5.5. Verweerder heeft zich naar het oordeel van het College terecht op het standpunt gesteld dat niet gebleken is dat enig wettelijk voorschrift appellante tot mededeling van bedoelde gegevens verplichtte en evenmin uit de taken van appellante de noodzaak tot mededeling voortvloeide. Het College kan zich geheel verenigen met hetgeen verweerder daartoe in het bestreden besluit heeft overwogen (randnummers 28 tot en met 31 en 34 tot en met 37) en maakt deze overwegingen hier tot de zijne.

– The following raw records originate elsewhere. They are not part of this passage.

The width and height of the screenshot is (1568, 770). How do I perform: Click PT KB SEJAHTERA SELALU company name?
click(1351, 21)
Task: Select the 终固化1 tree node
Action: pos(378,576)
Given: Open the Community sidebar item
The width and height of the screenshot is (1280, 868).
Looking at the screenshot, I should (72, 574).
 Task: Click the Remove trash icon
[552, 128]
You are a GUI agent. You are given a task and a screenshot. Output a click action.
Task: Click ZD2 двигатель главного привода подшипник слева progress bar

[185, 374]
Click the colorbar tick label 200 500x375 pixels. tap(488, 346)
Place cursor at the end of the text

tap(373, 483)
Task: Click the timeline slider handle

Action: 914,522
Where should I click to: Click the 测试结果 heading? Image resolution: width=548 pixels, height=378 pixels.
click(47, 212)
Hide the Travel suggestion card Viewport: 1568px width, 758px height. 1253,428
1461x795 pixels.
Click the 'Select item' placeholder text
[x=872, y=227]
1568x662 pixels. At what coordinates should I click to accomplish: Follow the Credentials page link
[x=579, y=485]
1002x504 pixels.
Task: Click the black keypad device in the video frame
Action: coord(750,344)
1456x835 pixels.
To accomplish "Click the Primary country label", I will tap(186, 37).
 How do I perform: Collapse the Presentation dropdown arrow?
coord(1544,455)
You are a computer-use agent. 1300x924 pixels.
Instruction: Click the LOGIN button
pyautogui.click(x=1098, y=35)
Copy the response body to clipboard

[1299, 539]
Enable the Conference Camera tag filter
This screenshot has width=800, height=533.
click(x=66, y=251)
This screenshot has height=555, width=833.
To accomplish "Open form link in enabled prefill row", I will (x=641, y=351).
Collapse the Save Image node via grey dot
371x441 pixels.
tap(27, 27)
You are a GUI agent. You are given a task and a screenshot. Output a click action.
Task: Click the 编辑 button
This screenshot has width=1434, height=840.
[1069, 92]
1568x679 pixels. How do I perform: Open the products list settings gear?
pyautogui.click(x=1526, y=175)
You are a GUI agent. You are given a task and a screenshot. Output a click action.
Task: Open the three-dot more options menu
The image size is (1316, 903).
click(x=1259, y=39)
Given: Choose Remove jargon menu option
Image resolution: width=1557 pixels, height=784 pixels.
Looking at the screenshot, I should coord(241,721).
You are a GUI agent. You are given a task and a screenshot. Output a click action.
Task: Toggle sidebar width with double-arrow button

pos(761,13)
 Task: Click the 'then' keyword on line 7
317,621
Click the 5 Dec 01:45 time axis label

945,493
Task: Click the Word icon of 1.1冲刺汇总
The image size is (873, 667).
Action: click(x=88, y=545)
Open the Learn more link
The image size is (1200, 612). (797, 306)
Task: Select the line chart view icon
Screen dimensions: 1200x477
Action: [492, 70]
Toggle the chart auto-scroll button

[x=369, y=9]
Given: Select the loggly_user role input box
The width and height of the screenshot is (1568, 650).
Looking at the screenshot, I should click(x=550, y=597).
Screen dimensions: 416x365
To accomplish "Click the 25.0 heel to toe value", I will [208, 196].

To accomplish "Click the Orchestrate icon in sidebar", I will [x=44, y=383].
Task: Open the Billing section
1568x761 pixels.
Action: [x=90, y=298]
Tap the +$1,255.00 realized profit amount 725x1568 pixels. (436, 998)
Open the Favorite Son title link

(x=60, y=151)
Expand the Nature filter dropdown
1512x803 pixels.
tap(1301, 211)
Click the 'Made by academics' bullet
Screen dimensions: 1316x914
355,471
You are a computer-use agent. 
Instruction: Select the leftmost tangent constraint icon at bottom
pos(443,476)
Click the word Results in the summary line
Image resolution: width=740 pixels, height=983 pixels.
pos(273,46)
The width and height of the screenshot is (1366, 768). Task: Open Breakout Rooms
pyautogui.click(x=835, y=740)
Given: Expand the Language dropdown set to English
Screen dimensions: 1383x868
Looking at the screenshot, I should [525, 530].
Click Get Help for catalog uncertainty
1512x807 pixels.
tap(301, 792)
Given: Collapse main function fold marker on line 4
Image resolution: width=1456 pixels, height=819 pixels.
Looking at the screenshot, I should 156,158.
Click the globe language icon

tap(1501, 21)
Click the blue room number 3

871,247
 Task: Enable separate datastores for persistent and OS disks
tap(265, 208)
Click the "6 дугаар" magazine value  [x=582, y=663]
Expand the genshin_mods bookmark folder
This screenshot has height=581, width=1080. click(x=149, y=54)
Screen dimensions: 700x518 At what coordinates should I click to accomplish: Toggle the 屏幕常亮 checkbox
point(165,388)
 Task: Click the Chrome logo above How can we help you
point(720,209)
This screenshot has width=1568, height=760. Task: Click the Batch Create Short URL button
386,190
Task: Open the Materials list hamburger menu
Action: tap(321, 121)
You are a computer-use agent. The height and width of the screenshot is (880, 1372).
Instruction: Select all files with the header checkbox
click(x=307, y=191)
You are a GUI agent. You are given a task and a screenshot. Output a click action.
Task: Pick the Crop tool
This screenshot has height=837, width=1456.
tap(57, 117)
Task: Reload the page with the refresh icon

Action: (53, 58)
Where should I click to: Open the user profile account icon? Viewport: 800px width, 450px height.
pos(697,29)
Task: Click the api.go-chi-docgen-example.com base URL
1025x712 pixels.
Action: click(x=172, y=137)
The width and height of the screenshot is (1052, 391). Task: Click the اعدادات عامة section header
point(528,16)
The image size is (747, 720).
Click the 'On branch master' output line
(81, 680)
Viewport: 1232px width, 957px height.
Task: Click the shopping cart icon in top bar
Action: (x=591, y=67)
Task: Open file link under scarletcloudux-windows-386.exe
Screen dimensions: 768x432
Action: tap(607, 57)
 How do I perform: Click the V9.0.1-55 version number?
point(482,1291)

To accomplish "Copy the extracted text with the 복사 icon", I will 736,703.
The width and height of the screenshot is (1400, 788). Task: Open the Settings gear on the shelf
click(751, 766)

5.6 Uit het vorenstaande volgt dat verweerder terecht heeft geconcludeerd dat appellante heeft gehandeld in strijd met de in artikel 79 EW ’98 neergelegde geheimhoudingsverplichting door de brieven te verzenden aan WBR. Nu deze conclusie blijkens hetgeen hiervoor in 5.1 is overwogen een zelfstandige grond vormt van het bestreden besluit, komt het College niet meer toe aan bespreking van het standpunt van verweerder dat appellante daarnaast heeft gehandeld in strijd met artikel 19 juncto artikel 79 EW ‘98.
5.7 De slotsom is dat het beroep ongegrond dient te worden verklaard.
5.8 Het College acht geen termen aanwezig voor een proceskostenvergoeding.